— Exercise description —
As you write out the lines from the one containing "Screen dimensions: 2576x1337" through the last line of the records, keep them exact and leave out pictures.
BEGIN Provided information
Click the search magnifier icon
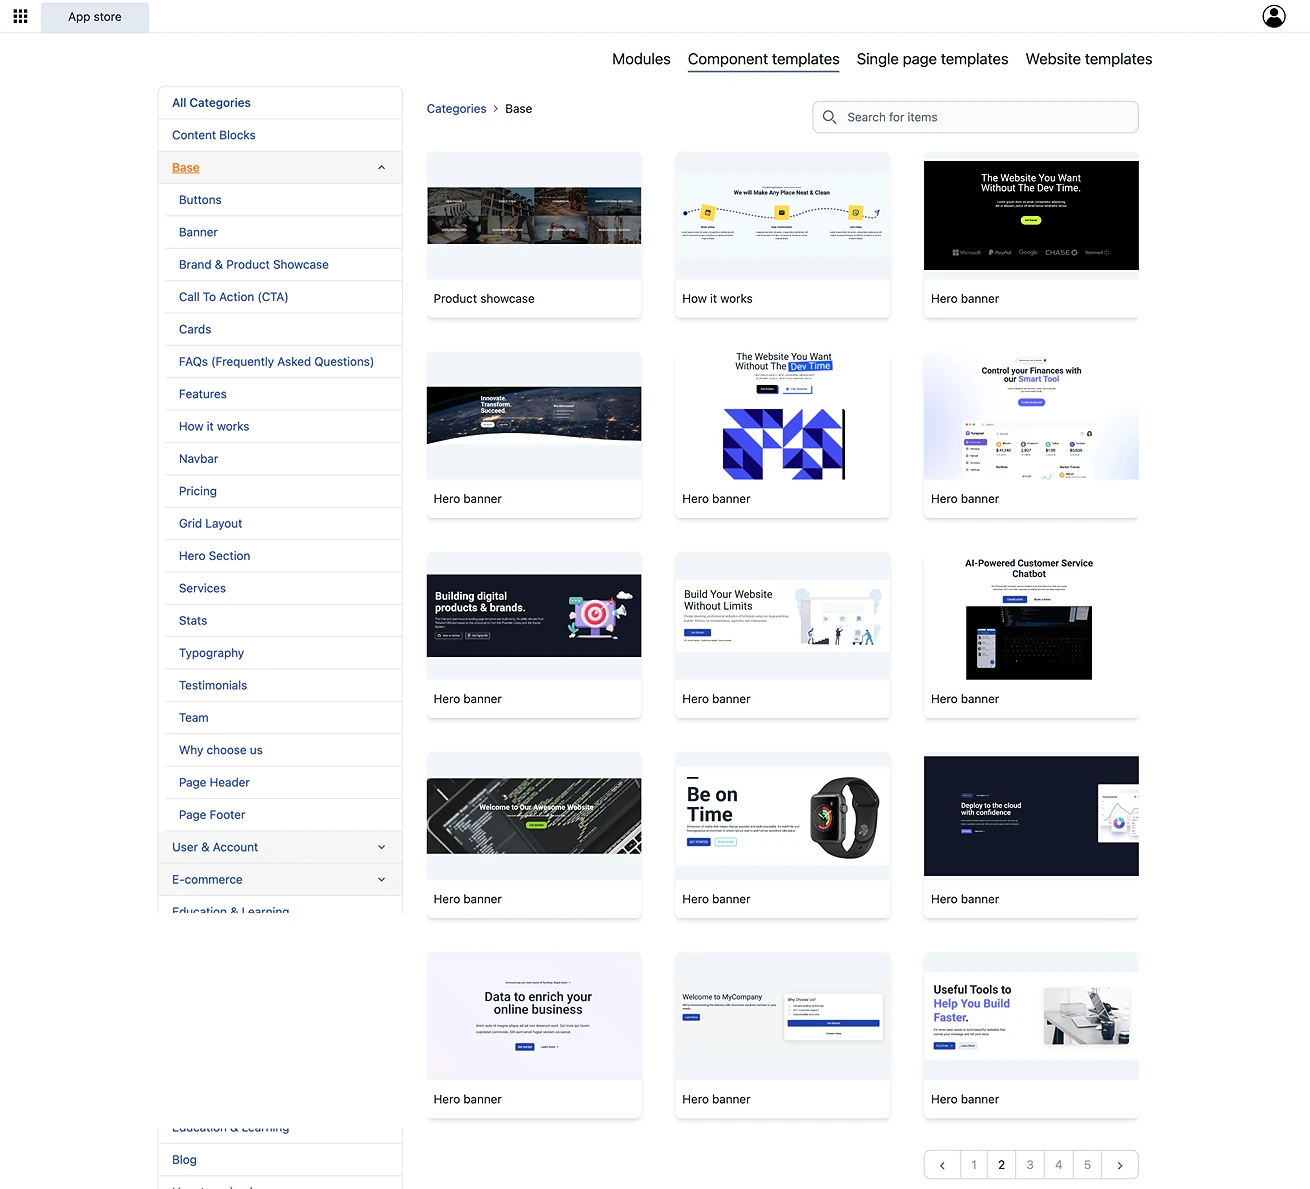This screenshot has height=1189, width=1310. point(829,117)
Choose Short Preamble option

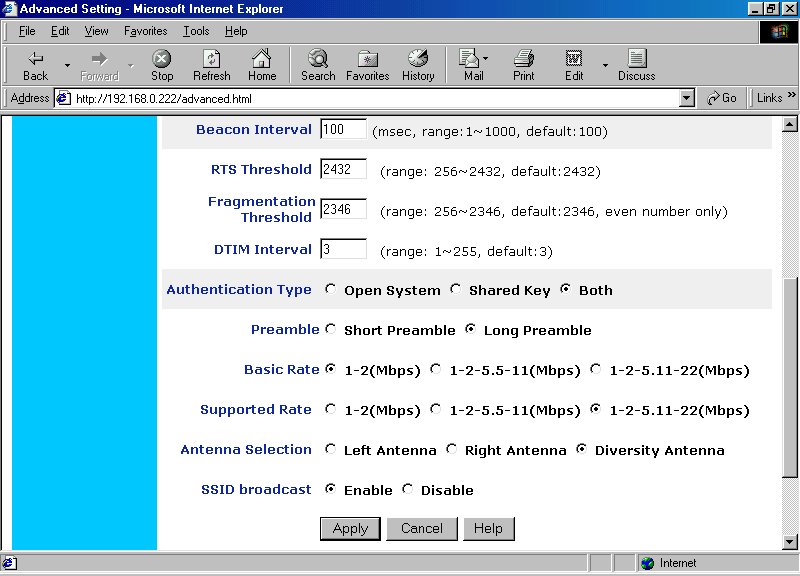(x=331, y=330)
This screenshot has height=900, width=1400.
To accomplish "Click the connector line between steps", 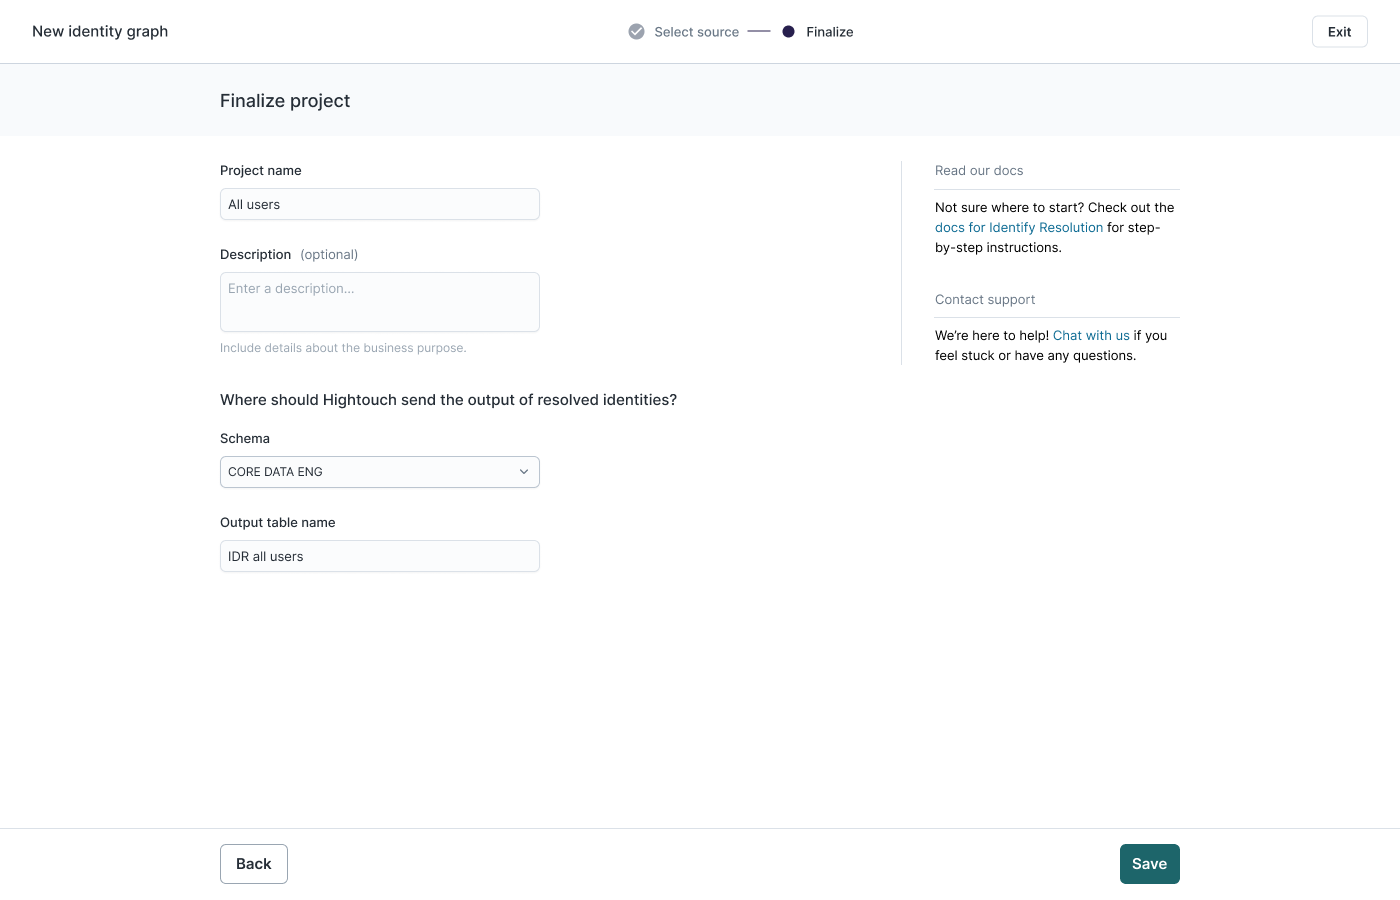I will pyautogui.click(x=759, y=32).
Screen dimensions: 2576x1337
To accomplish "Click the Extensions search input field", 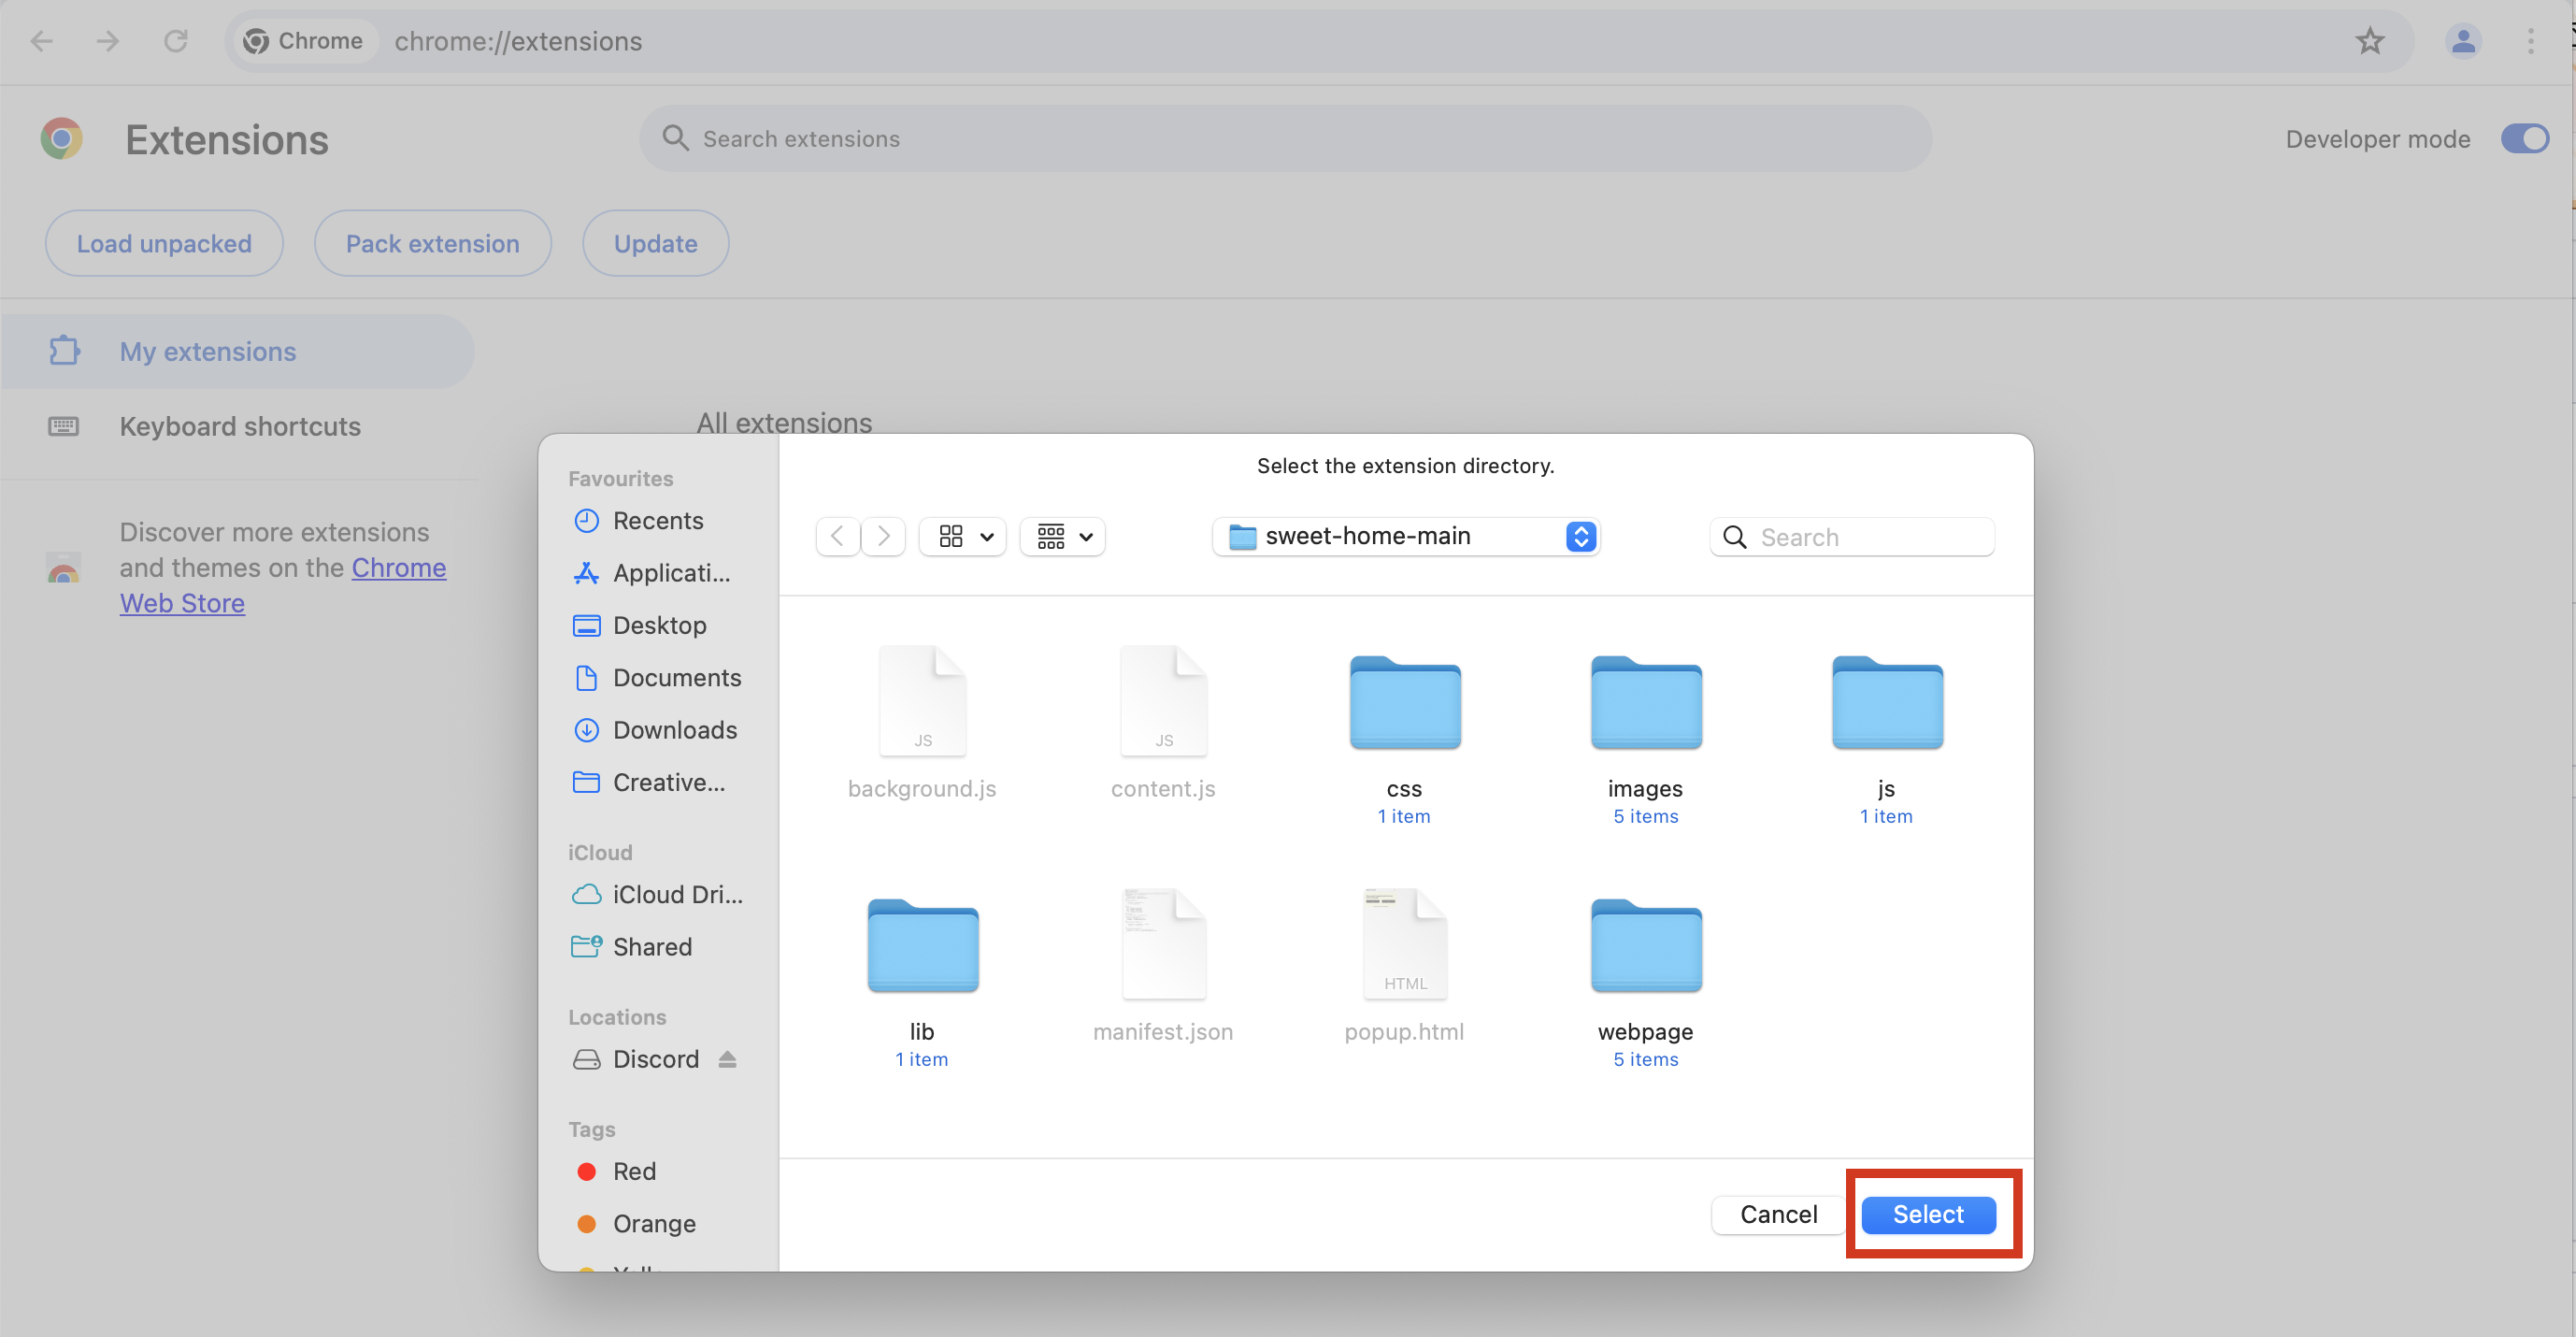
END Provided information
— Solution to the problem —
Screen dimensions: 2576x1337
To accomplish "Click the Extensions search input field", 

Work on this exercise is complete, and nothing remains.